KREDONEWS.COM, SURABAYA-Tokoh legendaris dari ujung timur Pulau Madura, mungkin demikianlah kita menyebut tentang kisah sang tokoh bernama Jokotole. Beliau merupakan putra yang lahir dari seorang putri cantik rupawan dari keraton Songenep bernama Dewi Saini atau yang populer dengan julukan Potre Koneng.

Potre Koneng merupakan putri dari pasangan Raden Ayu Retna Sarini dengan Wagung Rukyat alias Pangeran Secadiningrat II. Mengalir darah ningrat pada sosok Potre Koneng ini. Ia masih cucu dari Pangeran Natapraja atau Pangeran Bukabu. Sebab, ibunda Potre Koneng merupakan putri dari raja yang berkuasa di kawasan Desa Bukabu, Ambunten.

Dalam Babad Songenep karya Raden Musa’ied Werdisastra, dikisahkan bahwasanya Potre Koneng adalah putri keraton yang sering melakukan tirakat atau semedi, terutama yang masyhur pernah melakukan tirakat di Gua Payudan, di Desa Payudan Daleman, Kecamatan Guluk-guluk, Sumenep. Ada sebuah legenda tentang kisah asmara sang putri dengan sosok penguasa di Pulau Sepudi, yakni Adi Poday.

Menurut legenda, perkawinan antara Adi Poday dari Sapudi dengan Potre Koneng itu lewat mimpi atau kawin batin.
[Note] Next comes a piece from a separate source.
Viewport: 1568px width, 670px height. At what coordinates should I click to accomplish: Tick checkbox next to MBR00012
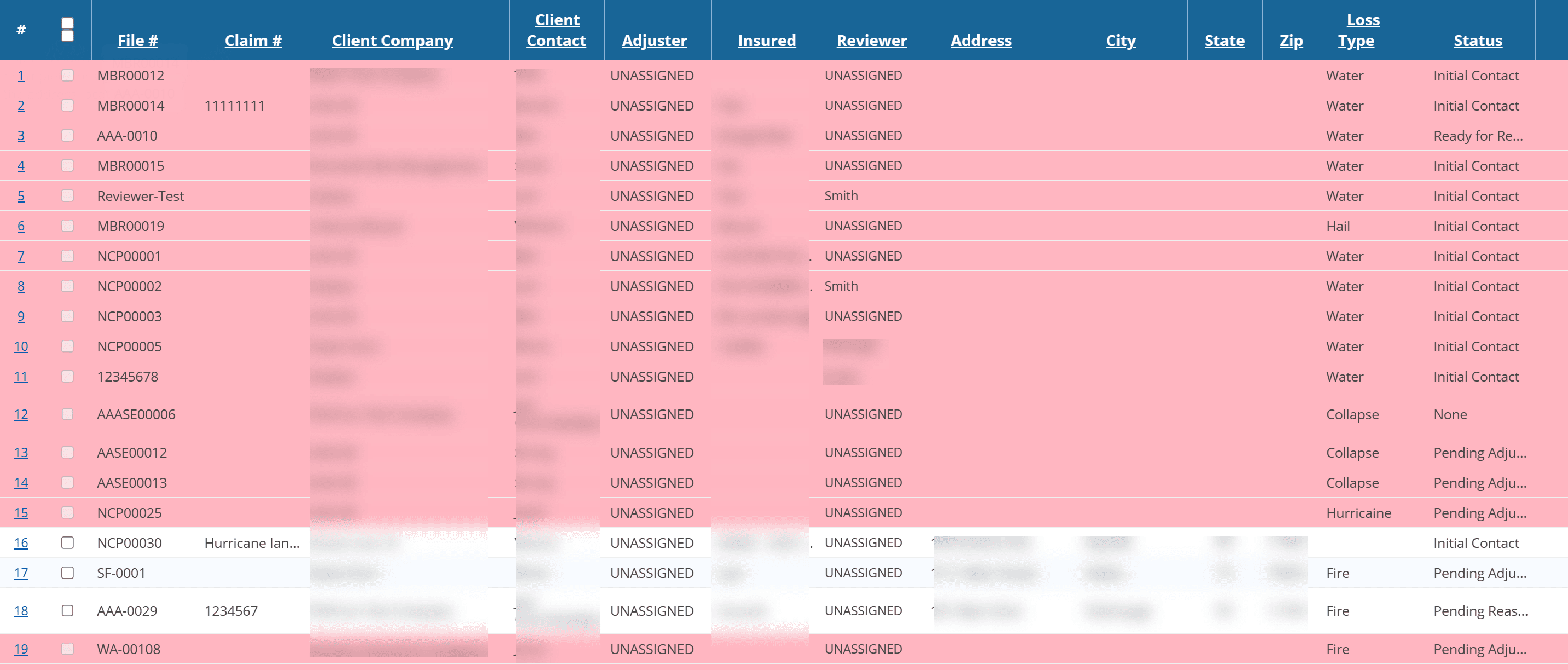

Saat sang Putri sedang bertirakat, tiba-tiba dikejutkan dengan secercah sinar yang membuat perutnya hamil. Pada akhirnya, lahirlah tokoh yang melegenda dan namanya harum di negeri Majapahit.

Jokotole Dibuang 

Waktu kian berlalu, perut sang Putri pun kian membesar. Hingga saat tiba waktu hari kelahiran (Madura: Katerbi’enna), putri keraton tersebut melahirkan sesosok bayi yang tampan rupawan, wajahnya bersinar mengeluarkan cahaya. Kemudian, si bayi mungil tersebut diberi nama Jokotole.

Namun, meski lahir dari keluarga keraton, nasib sang bayi sangat memprihatinkan. Malang tak dapat ditolak, untung tak bisa diraih. Ia justru dibuang dan tidak bisa menikmati kemewahan di lingkungan keraton Banasare. Sosok bayi tersebut kemudian diasuh oleh seorang empu yang bernama Empu Kelleng.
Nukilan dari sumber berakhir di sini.